CASA DELS BOUS Y CASITAS DE TENYIDORS

   El proyecto museológico del futuro Museu de la Mar, coordinado por el técnico en gestión y conservación del patrimonio cultural Rubén Pacheco, indica que la Casa dels Bous fue construida entre los años 1877 y 1895 por la sociedad Marina Auxiliante para guardar los bueyes utilizados para botar y varar las embarcaciones y las redes empleadas en la pesca de arrastre.

   Fundada en 1873 con el fin de defender los intereses de los pescadores, la Marina Auxiliante construiría toda una serie de instalaciones para facilitar el trabajo de sus socios, generando un valioso patrimonio arquitectónico ligado al mundo de la pesca: la Casa dels Bous (1895), edificio para albergar los bueyes encargados de acarrear las barcas; la Lonja de Pescadores (1909), nave para el almacenaje, la limpieza y la venta del producto de la pesca; las casitas de Tenyidors (1912), donde se teñían las redes de cáñamo; y la fábrica de hielo (1925), donde se fabricaba y almacenaba el hielo para mantener fresco el pescado.

   La Casa dels Bous está formada por dos volúmenes: uno delantero, que acogía la vivienda del cuidador de bueyes ('boueros'); y otro trasero, donde se resguardaban y se almacenaba el forraje dels 'bous' para el servicio de arrastre para la entrada y salida de las barcas en el mar.
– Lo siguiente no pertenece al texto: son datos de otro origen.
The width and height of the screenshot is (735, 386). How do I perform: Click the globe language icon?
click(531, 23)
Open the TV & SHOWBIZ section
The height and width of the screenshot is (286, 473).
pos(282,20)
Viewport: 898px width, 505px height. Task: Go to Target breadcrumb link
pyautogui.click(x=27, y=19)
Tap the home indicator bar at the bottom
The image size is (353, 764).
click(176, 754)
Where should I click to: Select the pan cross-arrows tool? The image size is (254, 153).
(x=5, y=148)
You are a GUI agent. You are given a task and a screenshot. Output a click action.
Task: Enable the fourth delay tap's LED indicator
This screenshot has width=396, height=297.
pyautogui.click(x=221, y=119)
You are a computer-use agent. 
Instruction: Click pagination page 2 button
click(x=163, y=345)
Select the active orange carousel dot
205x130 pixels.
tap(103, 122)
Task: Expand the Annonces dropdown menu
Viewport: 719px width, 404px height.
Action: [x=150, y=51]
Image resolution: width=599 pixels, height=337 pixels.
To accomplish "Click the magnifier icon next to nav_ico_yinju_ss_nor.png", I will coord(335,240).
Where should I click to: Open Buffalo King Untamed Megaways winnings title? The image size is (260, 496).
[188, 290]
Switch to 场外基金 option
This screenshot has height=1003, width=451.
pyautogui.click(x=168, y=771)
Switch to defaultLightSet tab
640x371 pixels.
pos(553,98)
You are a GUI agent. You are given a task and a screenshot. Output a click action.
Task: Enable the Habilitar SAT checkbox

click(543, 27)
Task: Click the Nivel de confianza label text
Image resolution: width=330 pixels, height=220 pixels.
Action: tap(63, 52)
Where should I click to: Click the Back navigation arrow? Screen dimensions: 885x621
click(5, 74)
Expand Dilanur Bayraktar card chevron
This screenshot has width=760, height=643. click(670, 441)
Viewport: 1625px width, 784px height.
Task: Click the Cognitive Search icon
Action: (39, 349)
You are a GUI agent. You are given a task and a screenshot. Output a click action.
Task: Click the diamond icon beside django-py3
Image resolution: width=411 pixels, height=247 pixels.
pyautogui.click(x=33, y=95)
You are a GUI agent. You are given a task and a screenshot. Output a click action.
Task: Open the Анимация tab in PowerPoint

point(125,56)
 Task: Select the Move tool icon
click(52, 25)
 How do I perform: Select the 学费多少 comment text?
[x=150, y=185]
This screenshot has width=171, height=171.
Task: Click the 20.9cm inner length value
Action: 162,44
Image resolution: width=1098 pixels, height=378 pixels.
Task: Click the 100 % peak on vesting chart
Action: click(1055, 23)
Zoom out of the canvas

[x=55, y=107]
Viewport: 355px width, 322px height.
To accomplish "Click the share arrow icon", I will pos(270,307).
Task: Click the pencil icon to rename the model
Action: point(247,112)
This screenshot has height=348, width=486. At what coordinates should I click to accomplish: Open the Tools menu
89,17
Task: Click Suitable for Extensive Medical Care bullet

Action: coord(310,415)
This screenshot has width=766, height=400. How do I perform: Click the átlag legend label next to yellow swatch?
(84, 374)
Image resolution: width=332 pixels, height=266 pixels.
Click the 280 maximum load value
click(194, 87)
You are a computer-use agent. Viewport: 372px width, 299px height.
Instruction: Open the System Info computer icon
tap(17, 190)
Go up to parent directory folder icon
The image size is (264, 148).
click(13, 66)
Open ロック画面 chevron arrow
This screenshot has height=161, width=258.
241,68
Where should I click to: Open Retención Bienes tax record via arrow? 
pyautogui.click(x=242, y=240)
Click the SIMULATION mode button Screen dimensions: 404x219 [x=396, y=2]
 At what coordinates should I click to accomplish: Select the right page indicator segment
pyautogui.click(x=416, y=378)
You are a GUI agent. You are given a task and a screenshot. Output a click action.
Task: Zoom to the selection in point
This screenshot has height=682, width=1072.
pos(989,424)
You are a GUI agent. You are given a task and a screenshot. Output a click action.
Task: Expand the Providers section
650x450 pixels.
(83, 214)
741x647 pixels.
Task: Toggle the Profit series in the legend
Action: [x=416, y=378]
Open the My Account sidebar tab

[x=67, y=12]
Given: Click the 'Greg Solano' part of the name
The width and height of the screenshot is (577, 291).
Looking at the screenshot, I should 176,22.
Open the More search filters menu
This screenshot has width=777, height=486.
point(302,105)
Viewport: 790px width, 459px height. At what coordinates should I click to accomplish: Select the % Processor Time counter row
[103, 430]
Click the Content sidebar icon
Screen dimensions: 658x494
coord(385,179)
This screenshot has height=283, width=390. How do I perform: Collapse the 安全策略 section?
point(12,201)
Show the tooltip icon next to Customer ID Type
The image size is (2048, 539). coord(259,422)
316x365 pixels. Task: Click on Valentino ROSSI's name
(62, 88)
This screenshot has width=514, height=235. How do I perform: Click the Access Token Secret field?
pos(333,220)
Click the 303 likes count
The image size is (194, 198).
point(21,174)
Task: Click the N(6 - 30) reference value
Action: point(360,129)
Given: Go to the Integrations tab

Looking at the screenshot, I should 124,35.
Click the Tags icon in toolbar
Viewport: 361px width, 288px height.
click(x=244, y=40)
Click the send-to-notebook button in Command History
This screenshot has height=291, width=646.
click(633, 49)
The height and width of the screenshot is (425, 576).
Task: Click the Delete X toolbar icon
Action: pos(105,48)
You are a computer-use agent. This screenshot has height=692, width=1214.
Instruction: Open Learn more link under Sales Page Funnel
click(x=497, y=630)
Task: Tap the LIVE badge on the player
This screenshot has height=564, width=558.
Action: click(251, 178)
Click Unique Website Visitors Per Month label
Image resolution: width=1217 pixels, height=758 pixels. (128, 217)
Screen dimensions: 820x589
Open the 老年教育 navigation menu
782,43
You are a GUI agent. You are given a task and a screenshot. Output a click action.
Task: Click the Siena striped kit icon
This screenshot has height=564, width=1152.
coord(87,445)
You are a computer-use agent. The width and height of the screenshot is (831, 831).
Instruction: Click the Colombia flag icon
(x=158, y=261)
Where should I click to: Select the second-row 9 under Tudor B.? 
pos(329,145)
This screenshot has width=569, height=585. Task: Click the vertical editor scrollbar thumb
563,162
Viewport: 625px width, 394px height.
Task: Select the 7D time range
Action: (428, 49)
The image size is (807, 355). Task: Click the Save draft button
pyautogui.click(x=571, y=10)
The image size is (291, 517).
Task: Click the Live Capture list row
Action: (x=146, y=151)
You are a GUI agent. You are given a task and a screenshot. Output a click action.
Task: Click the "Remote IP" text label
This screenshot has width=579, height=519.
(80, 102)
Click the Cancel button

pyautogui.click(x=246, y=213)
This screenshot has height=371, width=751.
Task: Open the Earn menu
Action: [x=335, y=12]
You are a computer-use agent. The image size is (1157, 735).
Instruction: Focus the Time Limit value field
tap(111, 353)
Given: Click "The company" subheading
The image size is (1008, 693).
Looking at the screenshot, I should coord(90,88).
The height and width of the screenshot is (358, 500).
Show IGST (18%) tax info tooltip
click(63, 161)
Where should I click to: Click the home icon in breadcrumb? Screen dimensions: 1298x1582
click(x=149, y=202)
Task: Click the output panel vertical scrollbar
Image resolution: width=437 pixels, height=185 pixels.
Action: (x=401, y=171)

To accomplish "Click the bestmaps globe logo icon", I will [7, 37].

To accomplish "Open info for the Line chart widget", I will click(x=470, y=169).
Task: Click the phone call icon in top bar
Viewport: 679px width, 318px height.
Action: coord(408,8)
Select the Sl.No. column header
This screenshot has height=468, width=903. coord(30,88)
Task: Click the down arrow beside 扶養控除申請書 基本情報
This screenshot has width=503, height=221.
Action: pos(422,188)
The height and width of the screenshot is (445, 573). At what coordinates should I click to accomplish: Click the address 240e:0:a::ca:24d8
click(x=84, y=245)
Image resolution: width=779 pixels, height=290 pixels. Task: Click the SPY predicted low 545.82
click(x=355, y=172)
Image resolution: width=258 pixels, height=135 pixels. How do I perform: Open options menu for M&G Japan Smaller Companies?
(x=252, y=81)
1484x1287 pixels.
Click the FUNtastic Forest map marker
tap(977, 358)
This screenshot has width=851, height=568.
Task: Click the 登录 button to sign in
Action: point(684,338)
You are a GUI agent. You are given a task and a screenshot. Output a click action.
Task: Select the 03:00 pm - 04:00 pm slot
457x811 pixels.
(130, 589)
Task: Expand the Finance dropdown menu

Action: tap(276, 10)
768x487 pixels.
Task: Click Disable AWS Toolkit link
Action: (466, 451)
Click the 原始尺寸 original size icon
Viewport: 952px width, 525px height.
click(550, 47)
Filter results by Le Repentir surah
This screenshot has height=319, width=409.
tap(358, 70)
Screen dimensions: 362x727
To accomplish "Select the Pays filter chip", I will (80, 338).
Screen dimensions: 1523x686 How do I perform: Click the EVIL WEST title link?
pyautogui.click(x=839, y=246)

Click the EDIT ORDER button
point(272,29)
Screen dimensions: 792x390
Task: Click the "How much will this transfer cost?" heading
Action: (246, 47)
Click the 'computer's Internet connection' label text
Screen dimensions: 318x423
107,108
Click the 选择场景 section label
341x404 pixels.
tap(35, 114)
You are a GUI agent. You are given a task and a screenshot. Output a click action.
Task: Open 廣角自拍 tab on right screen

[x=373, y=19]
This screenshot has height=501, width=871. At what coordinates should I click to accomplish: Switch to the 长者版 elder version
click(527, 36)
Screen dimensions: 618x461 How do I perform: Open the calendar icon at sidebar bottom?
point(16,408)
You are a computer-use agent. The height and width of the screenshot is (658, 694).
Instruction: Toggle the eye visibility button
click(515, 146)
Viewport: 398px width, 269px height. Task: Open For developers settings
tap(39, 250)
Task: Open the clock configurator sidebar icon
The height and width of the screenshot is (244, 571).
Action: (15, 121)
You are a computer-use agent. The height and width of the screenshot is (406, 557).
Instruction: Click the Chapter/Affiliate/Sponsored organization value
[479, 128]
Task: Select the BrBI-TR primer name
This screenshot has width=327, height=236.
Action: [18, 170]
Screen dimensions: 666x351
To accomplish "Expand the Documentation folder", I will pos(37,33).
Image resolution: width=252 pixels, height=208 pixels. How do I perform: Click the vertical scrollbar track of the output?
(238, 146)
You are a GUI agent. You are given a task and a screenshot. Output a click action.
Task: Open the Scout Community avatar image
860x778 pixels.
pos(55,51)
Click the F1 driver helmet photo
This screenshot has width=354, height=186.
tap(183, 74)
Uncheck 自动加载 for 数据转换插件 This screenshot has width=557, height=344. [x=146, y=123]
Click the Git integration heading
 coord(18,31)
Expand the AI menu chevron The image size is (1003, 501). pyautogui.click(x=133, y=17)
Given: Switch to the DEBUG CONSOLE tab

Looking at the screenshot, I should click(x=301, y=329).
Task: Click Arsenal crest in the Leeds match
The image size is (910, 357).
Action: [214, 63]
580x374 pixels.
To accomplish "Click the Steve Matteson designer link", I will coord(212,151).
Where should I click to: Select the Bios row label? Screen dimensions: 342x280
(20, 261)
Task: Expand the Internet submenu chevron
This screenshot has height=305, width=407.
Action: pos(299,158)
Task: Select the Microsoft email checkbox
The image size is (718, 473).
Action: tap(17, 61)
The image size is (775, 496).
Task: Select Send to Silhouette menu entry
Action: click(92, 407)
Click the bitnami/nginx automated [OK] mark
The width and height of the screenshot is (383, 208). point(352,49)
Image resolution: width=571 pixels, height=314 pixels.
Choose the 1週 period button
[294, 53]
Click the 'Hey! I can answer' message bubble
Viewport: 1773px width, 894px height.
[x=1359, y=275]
   Frente a la Casa dels Bous, se encuentra el 'pati dels bous' y, junto a éste, el 'pati de Tenyidors', un solar trapezoidal colindante con el histórico edificio, con una calle interior pavimentada central, en torno a la que se disponían 37 casetas de teñidores y los distintos elementos necesarios para el teñido de las redes, como pozos y balsas.

   Hacia los años 30, se dejarían de emplear los bueyes como sistema de arrastre de las embarcaciones, precipitando la ruina de la Casa dels Bous, que perdió su función principal y acabó transformada en depósito, almacén, cooperativa y en oficinas de las cofradías. Desde entonces, ésta sufriría numerosas transformaciones en su espacio interior, como consecuencia de los distintos usos a los que fue destinada desde que dejó de servir a su finalidad original. Finalmente, en los años 90 el edificio sería alquilado a una empresa de construcción de piezas mecánicas, siendo objeto nuevamente de una importante reforma.

   En lo que respecta a las casitas de Tenyidors, se usaron tras la riada de 1957 y la consiguiente destrucción de las viviendas del barrio por muchos de los afectados a modo de residencia temporal. Con la llegada de los años 90, el Ayuntamiento de València decidió adquirir estas edificaciones. Muchas fueron derribadas y otras tapiadas. En la actualidad solo quedan tres de las 37 construcciones que integraban el conjunto, si bien aún pueden verse las huellas dejadas por estas en las paredes y en los pavimentos del suelo.